New bus route connects UNH with Rochester


From left, Rochester's Deputy Mayor Blaine Cox, University of New Hampshire Transportation Director Dirk Timmons, UNH's Associate Vice President for Business Affairs David May, UNH's Transportation Manager Beverly Craig and UNH's Contracts, Grants and Planning Manager Michael Amicangioli cut the ceremonial ribbon Monday morning to officially begin the first day of Wildcat Transit's bus route linking the campus to Lee, Barrington and Rochester. (JOHN QUINN PHOTO)

DURHAM - After four years of planning, a new Wildcat Transit bus route will open up new doors for students, staff and residents along the Route 125 corridor from Rochester to the University of New Hampshire.

Officials from the Durham campus, the city of Rochester and the state commemorated the start of the route by going on a bus trip - the second of the day - before holding a short ceremony at the shop outside Thompson Hall.

Kenneth Ortmann, Rochester's planning and development director, said officials have been working on this route for several years, but he was most delighted to see "11 real passengers" who took advantage of the first bus trip.

Ortmann and his wife, Martha, who teaches at UNH, were both inspired by the possibilities both on an off campus.

"It will be good for the faculty, it will be good for students, it will be good for Rochester," Ortmann said, adding the Rochester area offers a variety of activities and far less expensive housing than other communities to the south.

UNH Transportation Director Dirk Timmons expects more students and staff to take advantage of the service once word spreads of the option.
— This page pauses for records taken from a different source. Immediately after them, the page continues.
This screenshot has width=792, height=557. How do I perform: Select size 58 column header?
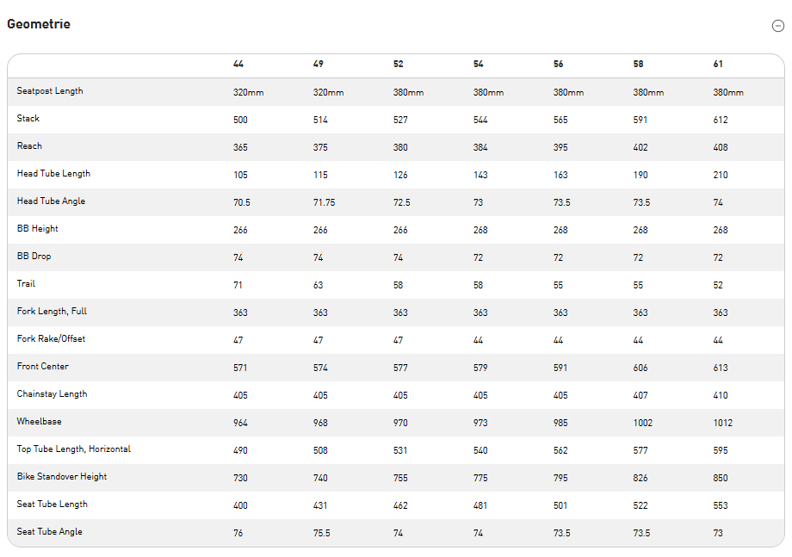click(x=639, y=65)
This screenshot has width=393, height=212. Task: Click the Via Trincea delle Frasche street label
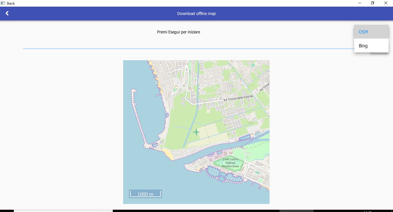coord(238,98)
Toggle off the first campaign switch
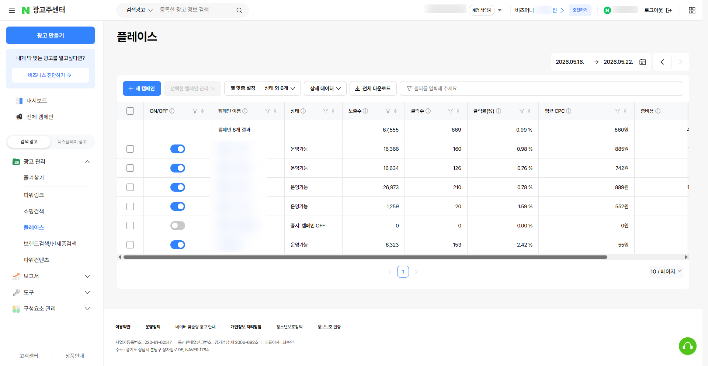 178,149
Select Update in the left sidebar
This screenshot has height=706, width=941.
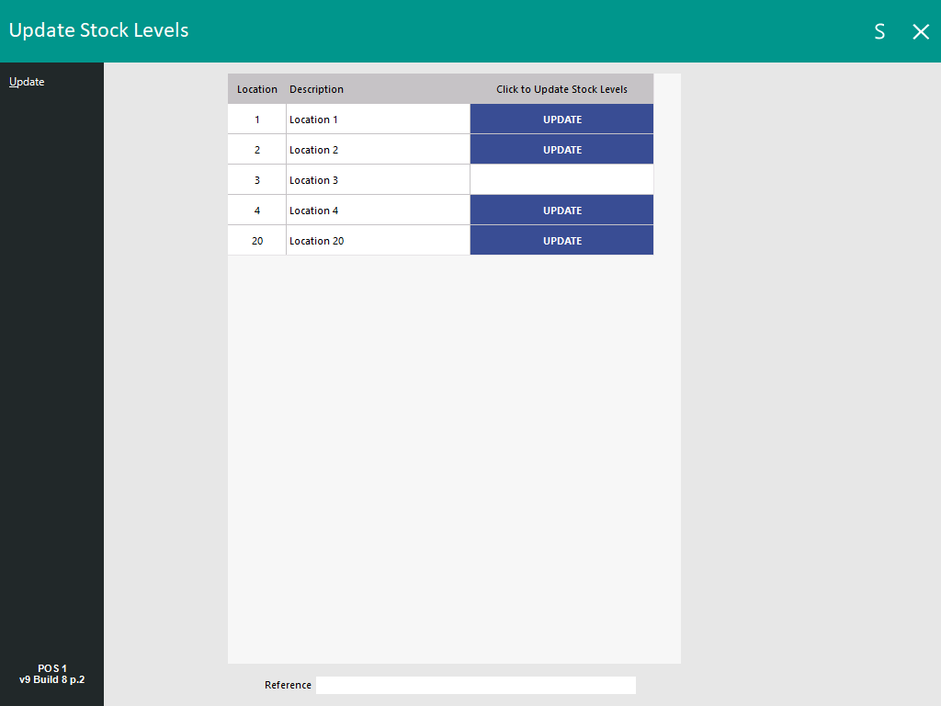(27, 82)
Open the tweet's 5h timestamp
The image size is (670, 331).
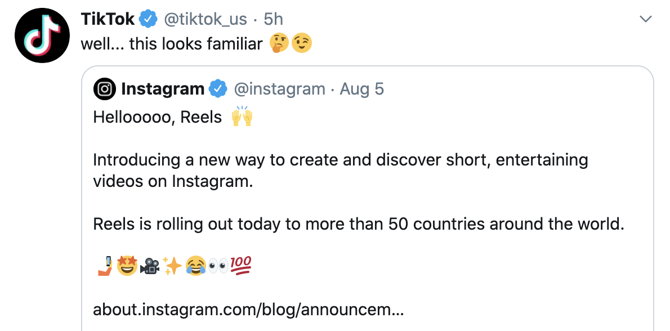click(x=273, y=19)
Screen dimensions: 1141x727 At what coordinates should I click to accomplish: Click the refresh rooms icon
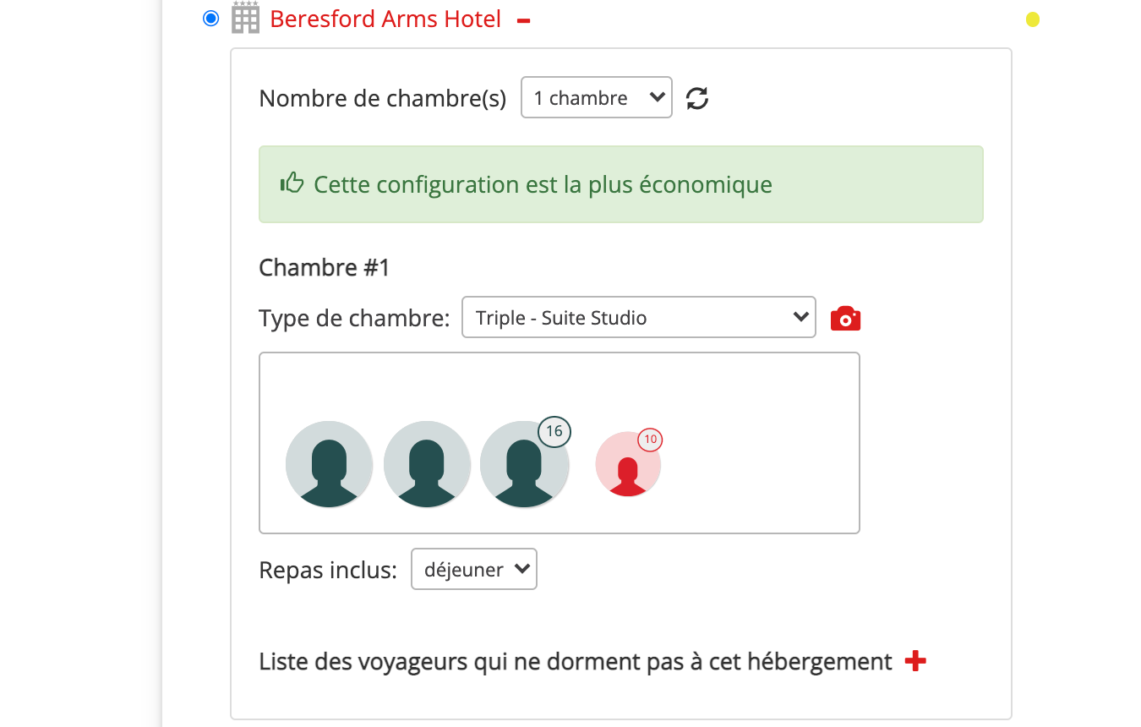pos(696,98)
He said one student who took the bus Monday expected to save $50 a week on gas.

To promote the new route, university officials sent out emails to 987 students and staff, according to David May, associate vice president for business affairs at UNH. He added the route allows students on campus to visit the Market Basket plaza in Lee, Calef's Country Store in Barrington and stores in Rochester.
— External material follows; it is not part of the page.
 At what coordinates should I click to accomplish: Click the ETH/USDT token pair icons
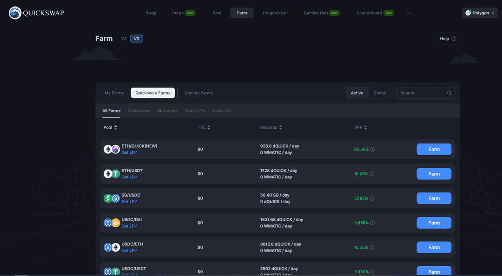tap(111, 173)

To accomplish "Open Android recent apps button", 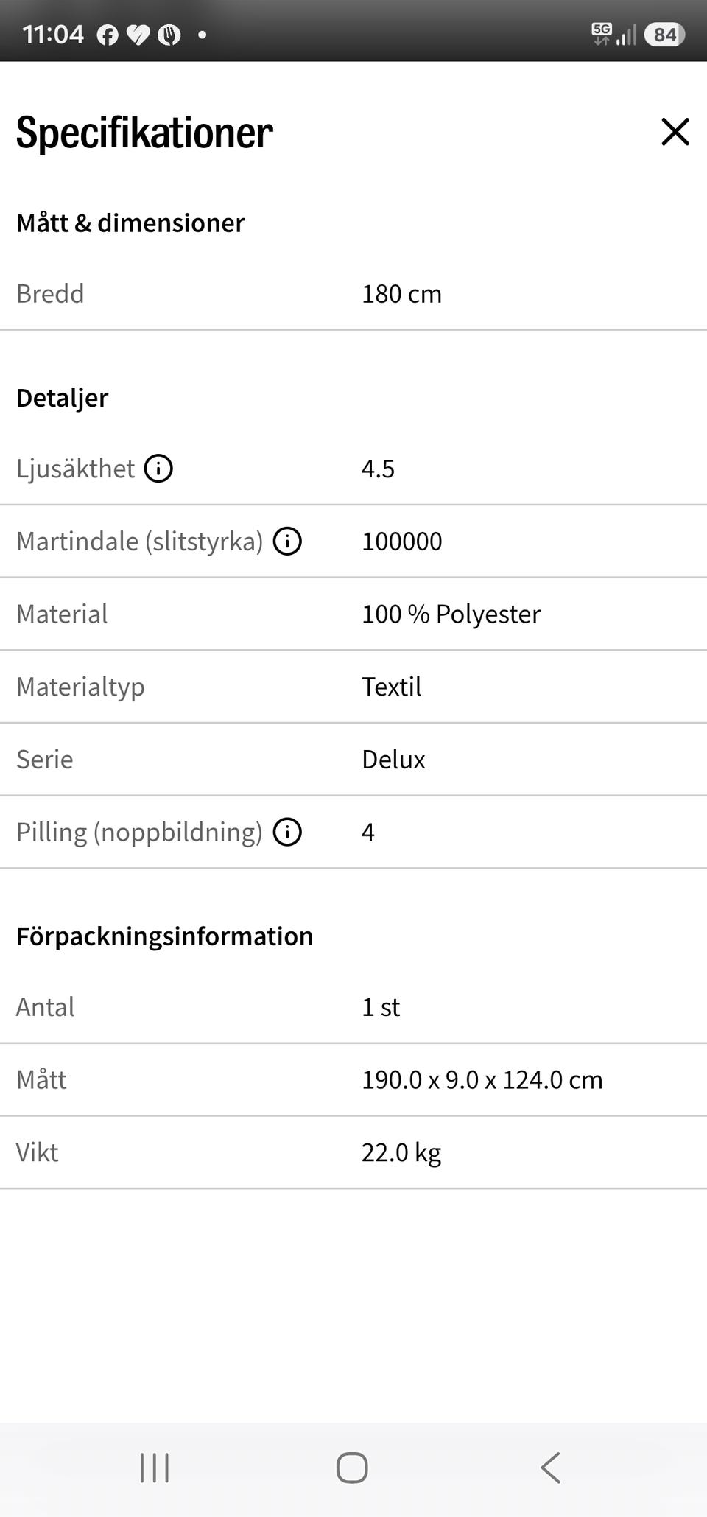I will click(155, 1468).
"Home Depot really stepped up for us," May said.

Timmons said there is already an established park-and-ride lot at the intersection of Routes 9 and 125 in Barrington, but the state plans to build new lots near Lowes in Rochester and across the road from the Lee shopping center.

UNH's Transportation Manager Beverly Craig said the university used a three-year federal grant to create the new route and help purchase the necessary buses, which run on compressed natural gas. She added UNH had to pay for 20 percent in matching funds as part of the Congestion Mitigation and Air Quality grant, which provided about $1 million for the project.
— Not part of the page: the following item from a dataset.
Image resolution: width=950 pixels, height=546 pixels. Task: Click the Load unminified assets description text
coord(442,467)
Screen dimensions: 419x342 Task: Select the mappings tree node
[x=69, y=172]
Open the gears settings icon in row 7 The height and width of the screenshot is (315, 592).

During weekdays - excluding UNH holidays and shutdowns - the new route has two early morning buses which are scheduled to leave McConnell Hall at 5:40 and 6:40 a.m., arrive at the Rochester Home Depot at 6:01 and 7:16 a.m. and return to various locations on campus by 6:50 and 7:50 a.m.

The bus also leaves UNH at 10:45 a.m. and 12:05 p.m., 3:35 p.m., 4:35 p.m. and 6:05 p.m. The last bus returns to campus at 7:19 p.m., according to the schedule which is available online.

Students, faculty and staff with a valid UNH identification card can ride for free. Children under 5 also can ride for free. Members of the public must pay $1.50 per ride and residents 65 and older are eligible for half-price fares with proper identification.